December 12, 2016

George Scialabba

Harvard Book Store and Mass Humanities welcome GEORGE SCIALABBA, author of What Are Intellectuals Good For? and Divided Mind, for a discussion of his latest book, Low Dishonest Decades: Essays & Reviews 1980-2015. Scialabba will be joined in conversation by Harvard Law School's RANDALL KENNEDY.

Details

Low Dishonest Decades charts the thirty-five years in which income inequality has established itself in America as a fundamental problem. Thomas Geoghegan praises this book as "a matchless political education" by a writer David Bromwich describes as "a keeper of the conscience of American radicalism." George Scialabba's prose is clearly written, humane in outlook and thought provoking, qualities missing from our current public discourse.

About Author(s)

George Scialabba was born and raised in East Boston, MA, and attended Harvard and Columbia. He has been a social worker, a clerical worker, a faculty member of the Bennington Graduate Writing Seminars, and a freelance book critic. His column, "New Thinking," appears bimonthly in the Boston Globe book section. In 1991 he was awarded the Nona Balakian Citation for Excellence in Reviewing of the National Book Critics Circle. He is the author of the widely hailed What Are Intellectuals Good For? and Divided Mind.
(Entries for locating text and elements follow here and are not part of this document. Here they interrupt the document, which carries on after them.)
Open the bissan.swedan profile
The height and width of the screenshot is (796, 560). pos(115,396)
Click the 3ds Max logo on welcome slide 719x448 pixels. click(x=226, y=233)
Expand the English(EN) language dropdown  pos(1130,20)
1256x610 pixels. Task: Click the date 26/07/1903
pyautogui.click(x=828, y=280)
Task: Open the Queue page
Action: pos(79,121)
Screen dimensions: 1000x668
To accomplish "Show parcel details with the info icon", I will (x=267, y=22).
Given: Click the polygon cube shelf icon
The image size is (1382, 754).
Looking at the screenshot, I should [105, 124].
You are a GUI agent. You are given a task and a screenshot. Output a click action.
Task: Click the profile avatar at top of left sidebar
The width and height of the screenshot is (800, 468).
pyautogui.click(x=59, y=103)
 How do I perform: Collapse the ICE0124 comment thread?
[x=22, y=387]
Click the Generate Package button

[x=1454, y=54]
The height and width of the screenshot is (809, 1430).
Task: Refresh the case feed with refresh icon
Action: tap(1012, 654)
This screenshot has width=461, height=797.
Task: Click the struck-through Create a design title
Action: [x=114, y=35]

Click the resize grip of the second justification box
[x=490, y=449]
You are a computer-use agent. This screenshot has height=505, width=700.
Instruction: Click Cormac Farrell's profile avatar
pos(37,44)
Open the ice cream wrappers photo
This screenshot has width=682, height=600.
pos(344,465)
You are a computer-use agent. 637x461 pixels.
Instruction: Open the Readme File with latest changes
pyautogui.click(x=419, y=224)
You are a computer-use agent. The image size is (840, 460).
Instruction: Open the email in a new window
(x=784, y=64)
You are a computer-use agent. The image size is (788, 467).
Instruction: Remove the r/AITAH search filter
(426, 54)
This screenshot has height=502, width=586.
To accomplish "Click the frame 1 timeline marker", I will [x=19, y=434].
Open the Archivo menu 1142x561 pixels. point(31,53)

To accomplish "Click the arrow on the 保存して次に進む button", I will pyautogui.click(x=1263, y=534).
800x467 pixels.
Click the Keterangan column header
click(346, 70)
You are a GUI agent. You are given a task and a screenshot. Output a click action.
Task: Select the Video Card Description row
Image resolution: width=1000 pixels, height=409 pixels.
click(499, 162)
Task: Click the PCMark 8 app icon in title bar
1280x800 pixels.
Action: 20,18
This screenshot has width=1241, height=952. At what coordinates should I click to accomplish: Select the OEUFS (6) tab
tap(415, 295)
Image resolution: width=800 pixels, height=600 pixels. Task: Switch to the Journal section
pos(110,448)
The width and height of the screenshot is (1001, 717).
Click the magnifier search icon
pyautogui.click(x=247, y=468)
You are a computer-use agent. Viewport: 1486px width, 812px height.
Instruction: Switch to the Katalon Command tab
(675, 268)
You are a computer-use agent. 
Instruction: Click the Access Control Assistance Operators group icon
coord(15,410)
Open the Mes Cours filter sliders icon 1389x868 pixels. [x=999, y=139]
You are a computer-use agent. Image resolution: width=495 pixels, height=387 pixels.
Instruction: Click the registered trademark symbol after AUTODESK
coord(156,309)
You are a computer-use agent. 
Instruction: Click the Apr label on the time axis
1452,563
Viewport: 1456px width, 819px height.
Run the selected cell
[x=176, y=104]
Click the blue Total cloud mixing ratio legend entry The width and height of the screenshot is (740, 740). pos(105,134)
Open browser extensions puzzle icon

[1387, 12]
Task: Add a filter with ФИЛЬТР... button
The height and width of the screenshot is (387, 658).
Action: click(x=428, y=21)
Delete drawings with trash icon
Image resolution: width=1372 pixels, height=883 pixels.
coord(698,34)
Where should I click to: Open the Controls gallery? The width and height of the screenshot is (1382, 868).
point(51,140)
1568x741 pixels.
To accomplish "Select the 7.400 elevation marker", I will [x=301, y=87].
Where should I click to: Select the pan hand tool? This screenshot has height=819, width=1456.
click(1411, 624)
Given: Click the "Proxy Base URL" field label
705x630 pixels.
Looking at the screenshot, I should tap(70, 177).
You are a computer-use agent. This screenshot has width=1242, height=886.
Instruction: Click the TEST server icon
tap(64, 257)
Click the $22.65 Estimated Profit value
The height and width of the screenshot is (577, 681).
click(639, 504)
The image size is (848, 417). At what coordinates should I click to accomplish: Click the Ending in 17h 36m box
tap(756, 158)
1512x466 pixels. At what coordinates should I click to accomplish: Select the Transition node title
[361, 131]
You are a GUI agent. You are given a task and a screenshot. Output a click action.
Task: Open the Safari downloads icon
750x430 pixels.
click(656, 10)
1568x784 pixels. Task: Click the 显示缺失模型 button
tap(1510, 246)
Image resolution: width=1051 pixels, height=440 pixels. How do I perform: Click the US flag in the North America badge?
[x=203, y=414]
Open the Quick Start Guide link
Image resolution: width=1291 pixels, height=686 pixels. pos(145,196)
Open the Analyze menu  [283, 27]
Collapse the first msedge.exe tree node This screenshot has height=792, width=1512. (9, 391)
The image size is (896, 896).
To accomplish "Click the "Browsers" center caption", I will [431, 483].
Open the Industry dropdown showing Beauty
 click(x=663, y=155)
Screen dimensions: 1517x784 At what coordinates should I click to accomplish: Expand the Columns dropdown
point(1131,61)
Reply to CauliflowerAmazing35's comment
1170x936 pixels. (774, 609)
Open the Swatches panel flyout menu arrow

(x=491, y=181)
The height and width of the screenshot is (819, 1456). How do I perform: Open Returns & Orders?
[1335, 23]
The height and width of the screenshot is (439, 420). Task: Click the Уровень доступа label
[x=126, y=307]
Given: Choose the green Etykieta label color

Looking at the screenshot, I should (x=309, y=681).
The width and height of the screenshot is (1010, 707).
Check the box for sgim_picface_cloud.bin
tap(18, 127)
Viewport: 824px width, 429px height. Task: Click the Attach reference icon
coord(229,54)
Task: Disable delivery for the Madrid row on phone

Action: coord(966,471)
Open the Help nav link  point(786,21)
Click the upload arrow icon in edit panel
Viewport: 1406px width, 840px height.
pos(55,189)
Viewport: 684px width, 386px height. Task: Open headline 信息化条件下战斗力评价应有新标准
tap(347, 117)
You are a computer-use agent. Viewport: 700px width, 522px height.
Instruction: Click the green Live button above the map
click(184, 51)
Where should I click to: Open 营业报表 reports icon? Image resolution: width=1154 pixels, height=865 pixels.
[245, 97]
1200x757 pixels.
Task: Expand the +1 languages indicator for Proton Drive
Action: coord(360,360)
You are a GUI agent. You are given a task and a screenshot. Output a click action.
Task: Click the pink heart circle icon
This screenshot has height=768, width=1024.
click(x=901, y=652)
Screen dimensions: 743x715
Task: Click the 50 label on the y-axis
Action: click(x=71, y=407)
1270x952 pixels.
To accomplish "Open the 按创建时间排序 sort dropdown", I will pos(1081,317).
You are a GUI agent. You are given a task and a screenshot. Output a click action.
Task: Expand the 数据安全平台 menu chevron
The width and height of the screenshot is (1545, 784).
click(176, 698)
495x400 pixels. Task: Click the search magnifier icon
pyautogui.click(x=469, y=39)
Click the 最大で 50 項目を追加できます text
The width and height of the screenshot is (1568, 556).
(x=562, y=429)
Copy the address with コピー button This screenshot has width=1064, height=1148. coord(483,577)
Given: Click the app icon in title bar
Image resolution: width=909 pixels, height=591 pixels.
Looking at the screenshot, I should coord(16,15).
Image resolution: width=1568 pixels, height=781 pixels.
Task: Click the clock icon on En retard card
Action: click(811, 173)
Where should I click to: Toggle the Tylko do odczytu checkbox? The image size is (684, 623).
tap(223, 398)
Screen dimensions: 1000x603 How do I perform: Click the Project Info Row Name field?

Randall Kennedy is the Michael R. Klein Professor of Law at Harvard Law School. He received his undergraduate degree from Princeton and his law degree from Yale. He attended Oxford University as a Rhodes Scholar and is a former clerk to Supreme Court Justice Thurgood Marshall. He is the author of Race, Crime, and the Law, a winner of the Robert F. Kennedy Book Award; Interracial Intimacies: Sex, Marriage, Identity, and Adoption; Nigger: The Strange Career of a Troublesome WordSellout: The Politics of Racial Betrayal; The Persistence of the Color Line: Racial Politics and the Obama Presidency; and For Discrimination: Race, Affirmative Action, and the Law.